Para Fernández, haber traído su investigación al IBR y continuar haciendo desde aquí ciencia de impacto es saldar una cuenta pendiente. "Es devolverle algo a la sociedad que financió mis estudios. Trabajar en Parkinson, poder decir que tenemos una estrategia que antes no existía y que la descubrimos en Rosario en 2009, nos permitirá intervenir terapéuticamente para en 4 o 5 años entrar en fase clínica sobre pacientes humanos. Eso es mejorar calidad de vida. Este país me formó, y cuando estaba listo para transferir conocimiento, me tuve que ir afuera. Entonces ahora siento que no estoy en deuda. Los impuestos que ustedes pagan, acá están"

La otra cara del regreso es conjurar cuatro años de sensaciones densas, que anudan el alma. Como la noche en que Claudio volvió tarde a casa ﷓Laura e Irina dormían﷓ y sobre la mesa vio el dibujo de la familia. Irina había dibujado a ella misma, a mamá con Iván en la panza, pero papá no. "Y... papi, vos estás en el trabajo", le dijo con naturalidad. Claudio nunca más se despegó de ese dibujo. "Para no olvidarme", explica.

El investigador contó que a partir de un discurso en el que una autoridad del Max Planck le reconoció sus revelaciones él cayó en la cuenta de que su lugar estaba en Argentina y no allá. "Estaba generando conocimiento en una sociedad que entiende el valor del a tecnología, pero que no es la sociedad que invirtió quince años en mi formación", se culpó.

**Material proporcionado:**
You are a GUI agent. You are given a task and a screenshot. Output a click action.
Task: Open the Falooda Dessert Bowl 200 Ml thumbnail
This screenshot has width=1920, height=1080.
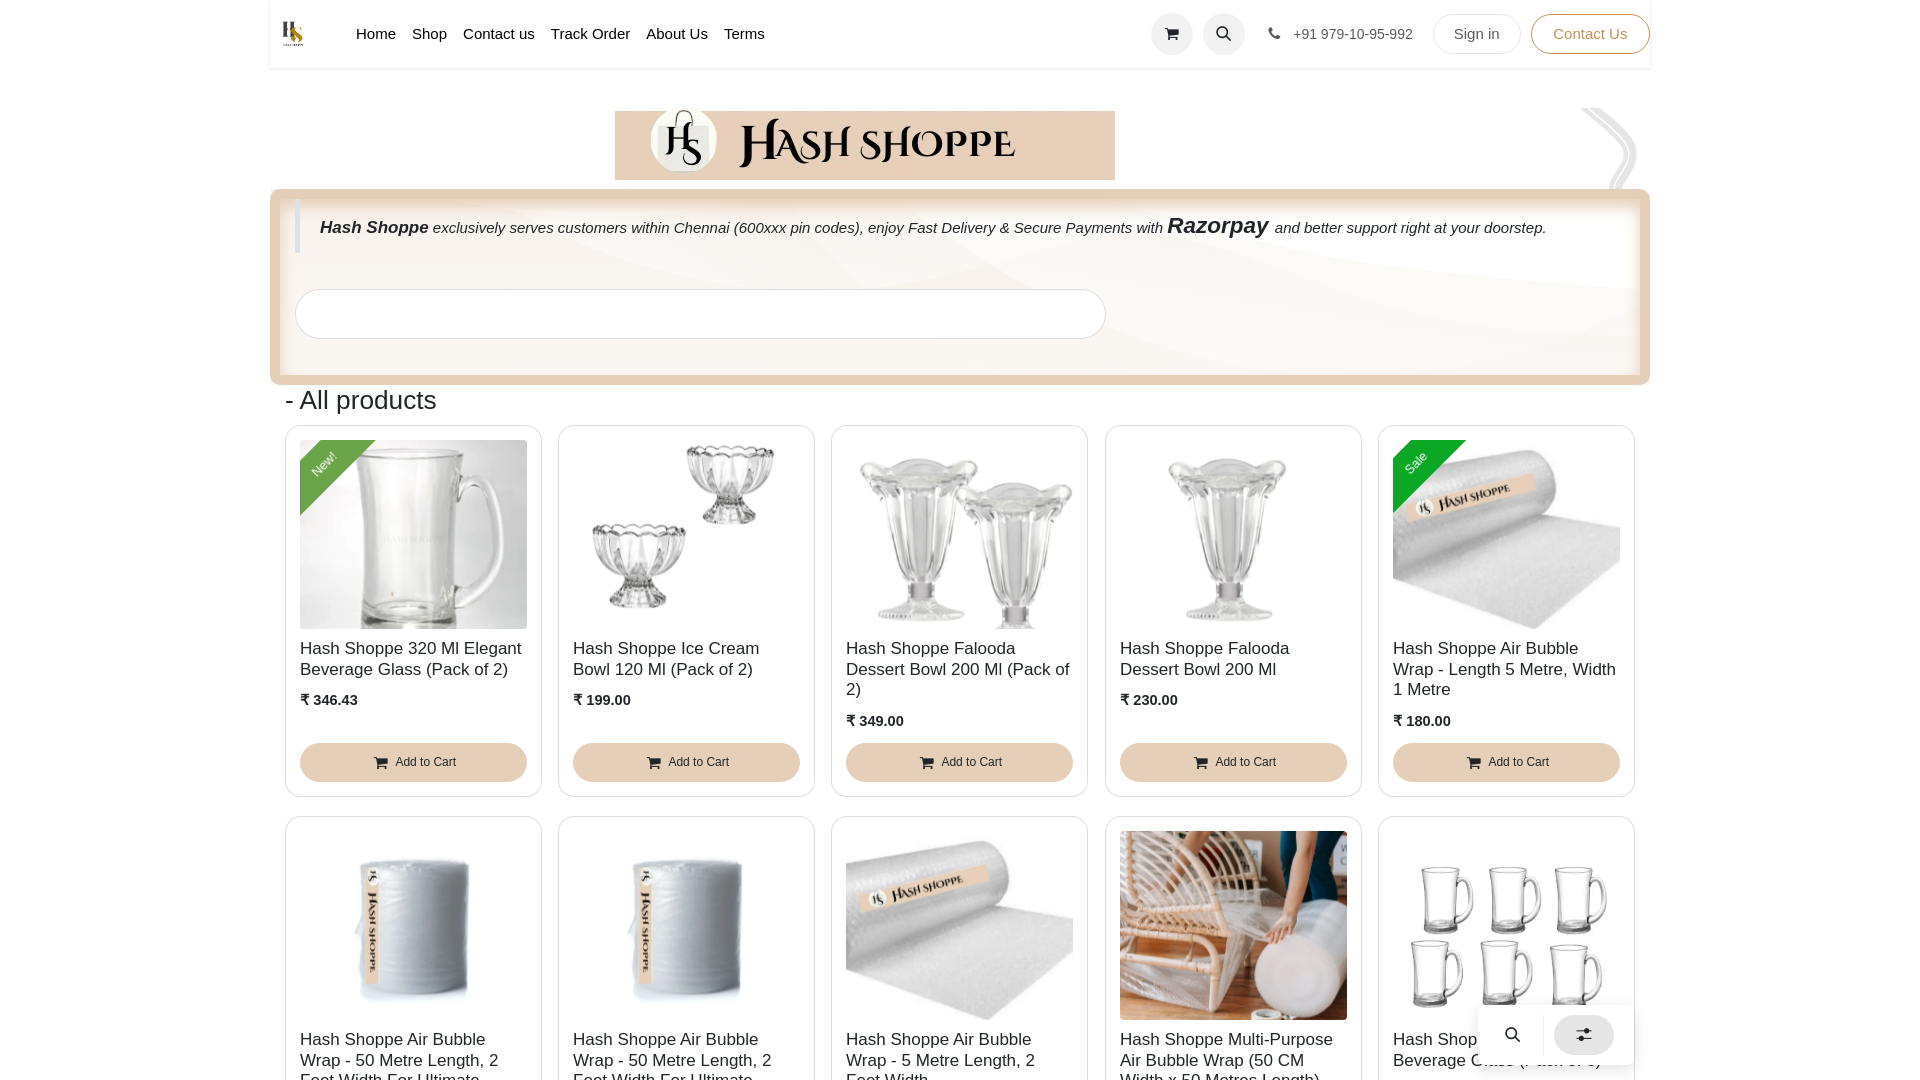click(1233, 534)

* * *

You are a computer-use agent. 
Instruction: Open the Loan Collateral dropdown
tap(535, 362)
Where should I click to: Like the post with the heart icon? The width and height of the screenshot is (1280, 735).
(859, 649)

==

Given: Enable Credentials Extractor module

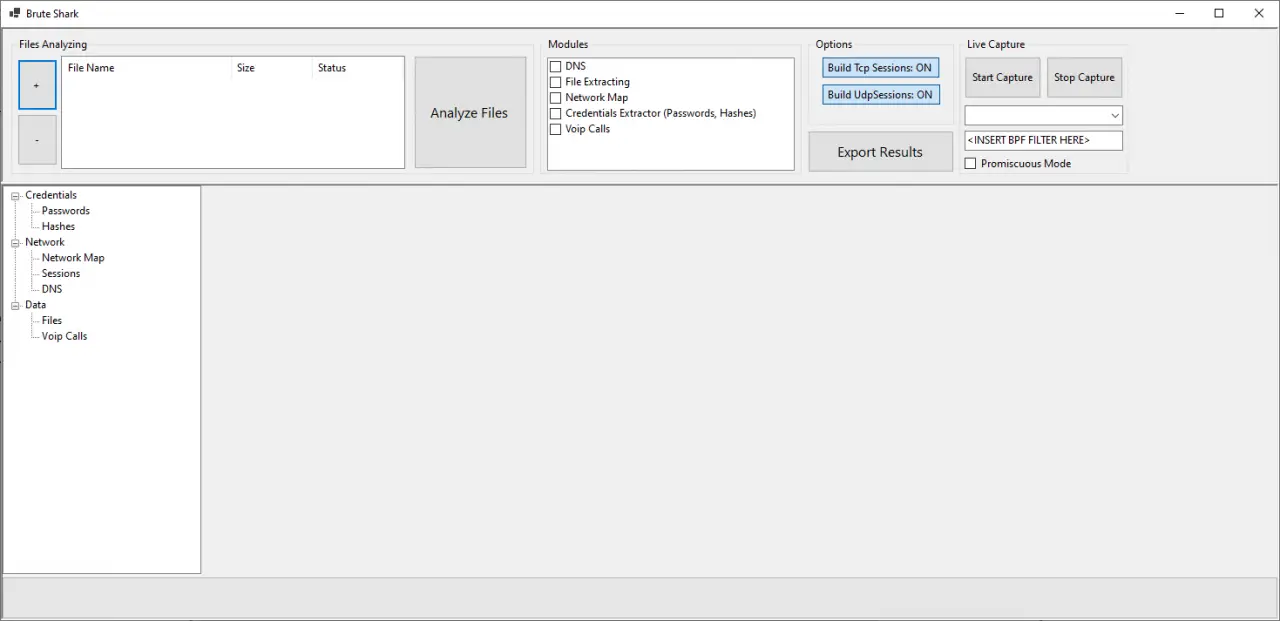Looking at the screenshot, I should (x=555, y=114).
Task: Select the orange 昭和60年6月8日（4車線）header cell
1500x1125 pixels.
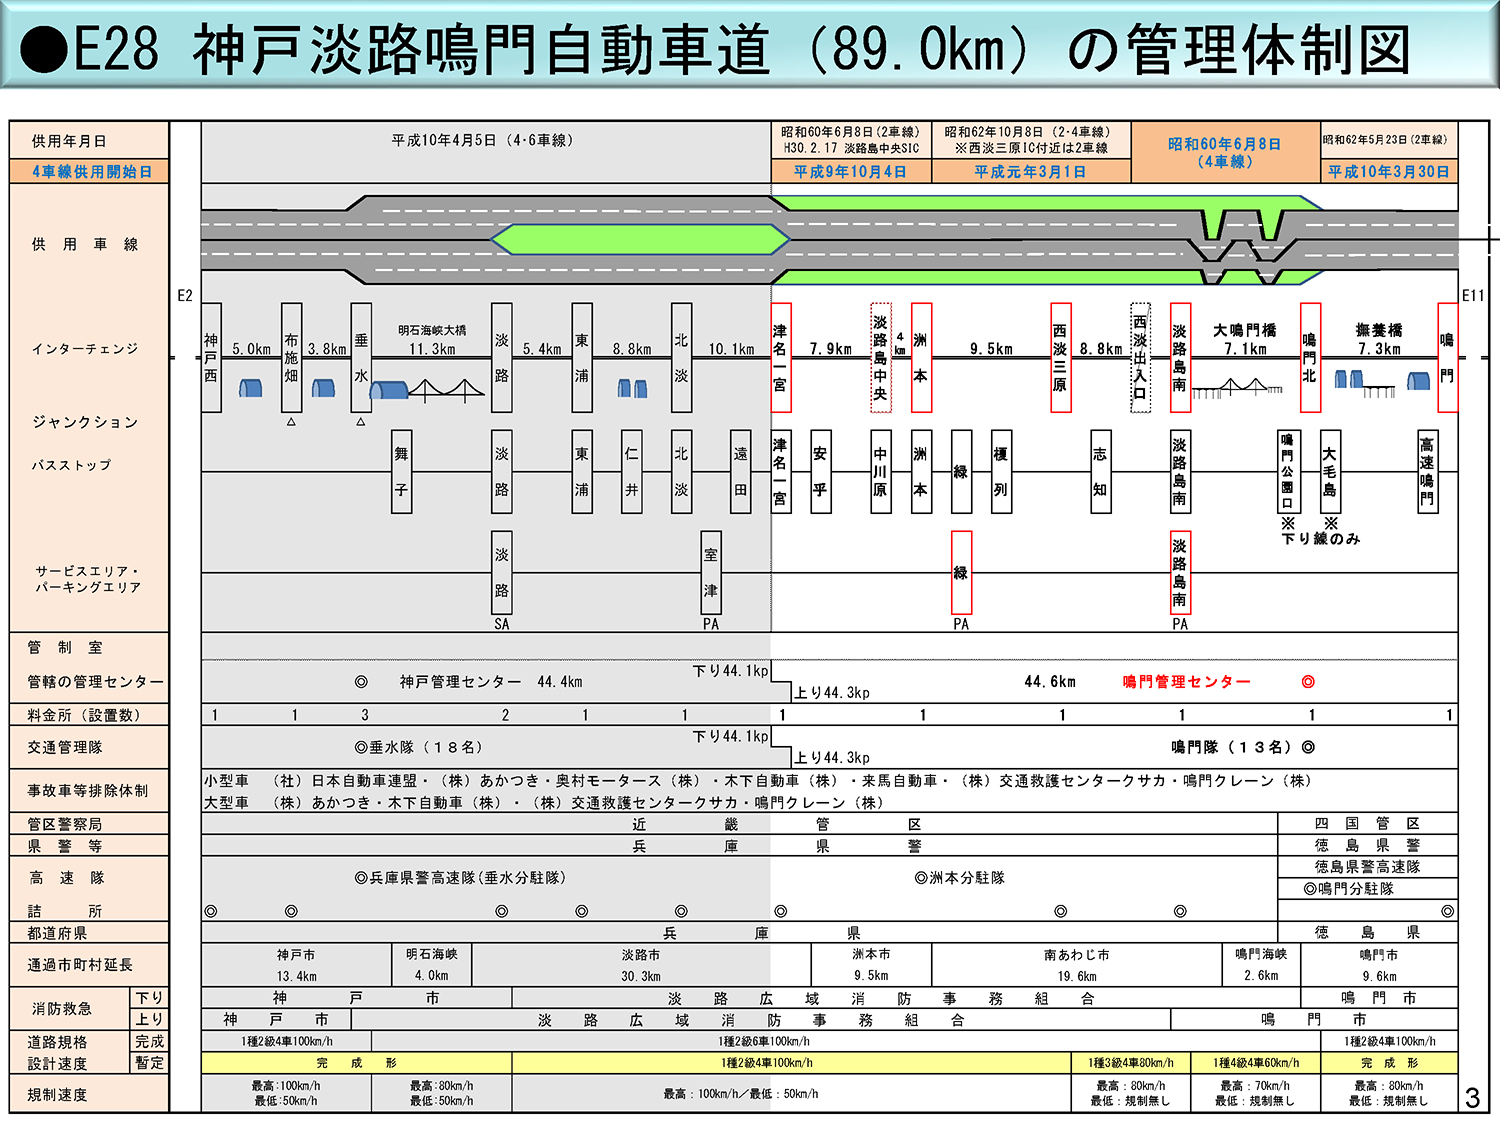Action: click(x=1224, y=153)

**Tareas propuestas:**
A – En el fragmento sobre el regreso de Fernández al IBR, ¿dónde y en qué año se descubrió la estrategia contra el Parkinson?
B – Prosigue el fragmento sobre el regreso de Fernández al IBR a partir de su última oración.

**Respuestas del ejercicio:**
A – En Rosario, en 2009.

B –
Hoy Fernández quiere aprovechar la red institucional que se involucra en la promoción científica. Su equipo es financiado por el Conicet, el Ministerio de Ciencia y Tecnología, la Sociedad Max Planck y la Fundación Alexander von Humboldt. Por eso gestiona con el gobierno provincial, la UNR y el instituto alemán un convenio para generar aquí una escuela de científicos prestigiada por la calidad del centro científico europeo. "Estoy seguro de que si seguimos así, en treinta años Santa Fe tendrá un premio Nobel", se entusiasma.

La clave de todo.

Claudio Fernández asume que hay colegas que volvieron, pero que muchos siguen en el exterior y que no quieren volver. Entonces ¿por qué él sí quiso? "Creo que la diferencia está en el origen", dice y desenrolla una historia que bien puede argumentar una novela.

"Yo nací a diez cuadras del Parque Indoamericano, en Villa Soldati. Mi viejo era fletero, mi mamá era ama de casa, había hecho un curso de corte y confección pero con la frustración de no haber podido seguir estudiando. En Soldati, o la pegás con el fútbol o te quedás ahí nomás. Pero ella fue mi impulsora. A los seis años me mandó a estudiar inglés, me hacía jugar con mezclar soluciones, me compraba el Anteojito para que leyera. Y me fue encauzando. En casa no había un cobre: si nadie llamaba pidiendo un flete, agarrate Catalina. Y sin embargo mi viejo decidió que yo iba a estudiar. Me acuerdo le dije: 'Vieja, mirá que cuando en la secundaria el profe explica algo y yo la agarro, cuando tengo dos ideas hay compañeros que tienen quince'. Ella me dijo: 'No importa, Claudio. El tipo más inteligente no es el que tiene más ideas, sino el que le saca el jugo a las poquitas que tiene. Cuando tengas una, morí con esa, no tengas veinte y quedes en nada". Ella me inyectó la idea de la perseverancia".

El lunes pasado, la presidenta se despidió de Rosario con un llamado a "trabajar para que muchos ivanes e irinas sigan volviendo". Estaba pensando en los hijos de Claudio y de Laura.